Hafta sonu “sokağa çıkma kısıtlaması” vardı.

Nasıl bir kısıtlamaysa;

Bakkal ve marketler açık.

Fırınlar açık.

Orası açık.

Burası açık.

En önemlisi de;

Kuruyemişçiler açık.

Maazallah kuruyemişçiler açık olmasaydı ne yapardık biz?

İki gün vakit geçmezdi.

Doğrusu kuruyemişçilerin açık olmasını iyi düşünmüşler…!

***

Tabi bu kadar yer açık olunca da kısıtlamanın suyu çıktı.

Zira araç kullanmamak şartıyla yürüme mesafesindeki açık olan yerlere belirli saatlerde gitmek de serbest oldu.

Hal böyle olunca da ortalık insandan geçilmedi.

İyi niyetle esnetilen bazı kısıtlamalar hemen “suiistimal” edildi.

Güvenlik görevlileri aynı yüzleri sokakta görmekten ve sordukları sorulara aynı cevapları almaktan bıktı…!

***

- Nereye gidiyorsun?

- Markete.

- Nereden geliyorsun?

- Kuruyemişçiden.

- Az öce sokaktaydın.

- Şimdi nereye gidiyorsun?

- Fırına ekmek almaya.

- Arkadaşlar evdeki partiye geldi de…!

***

Yahu “sokağa çıkma kısıtlaması” her zaman istismara açık bir durumdur.

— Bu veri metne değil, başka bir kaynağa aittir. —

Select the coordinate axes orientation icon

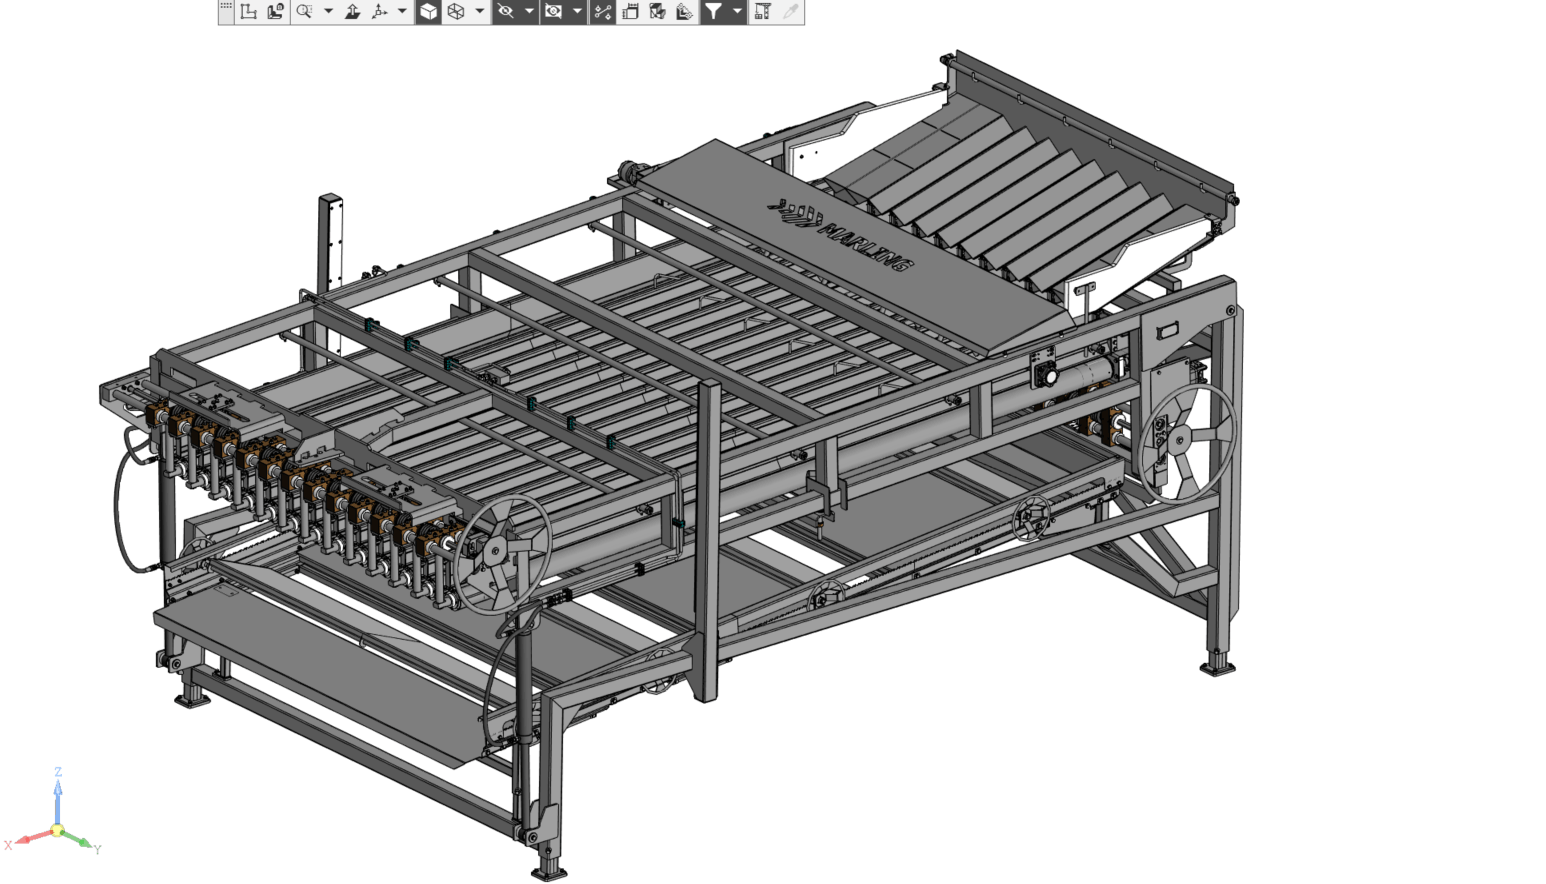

Uygulanacaksa “sokağa çıkma yasağı” uygulanır.

Herkes kapatır bir tarafını evinde oturur.

İhtiyaçlarını Cuma gününden tedarik eder.

İki gün boyunca idare eder.

Çekirdeğini de “çitletmeyiverir.”

İlla bir şey yiyecekse de “kestane” çizip “mısır” patlatır…!

***

Ortalık “korona virüsten” kırılıyor.

Öyle çekirdek “çitlemenin” zamanı değil.

Bu “korona virüs” salgınının önüne geçmek için kesin “yasak” uygulanmalı.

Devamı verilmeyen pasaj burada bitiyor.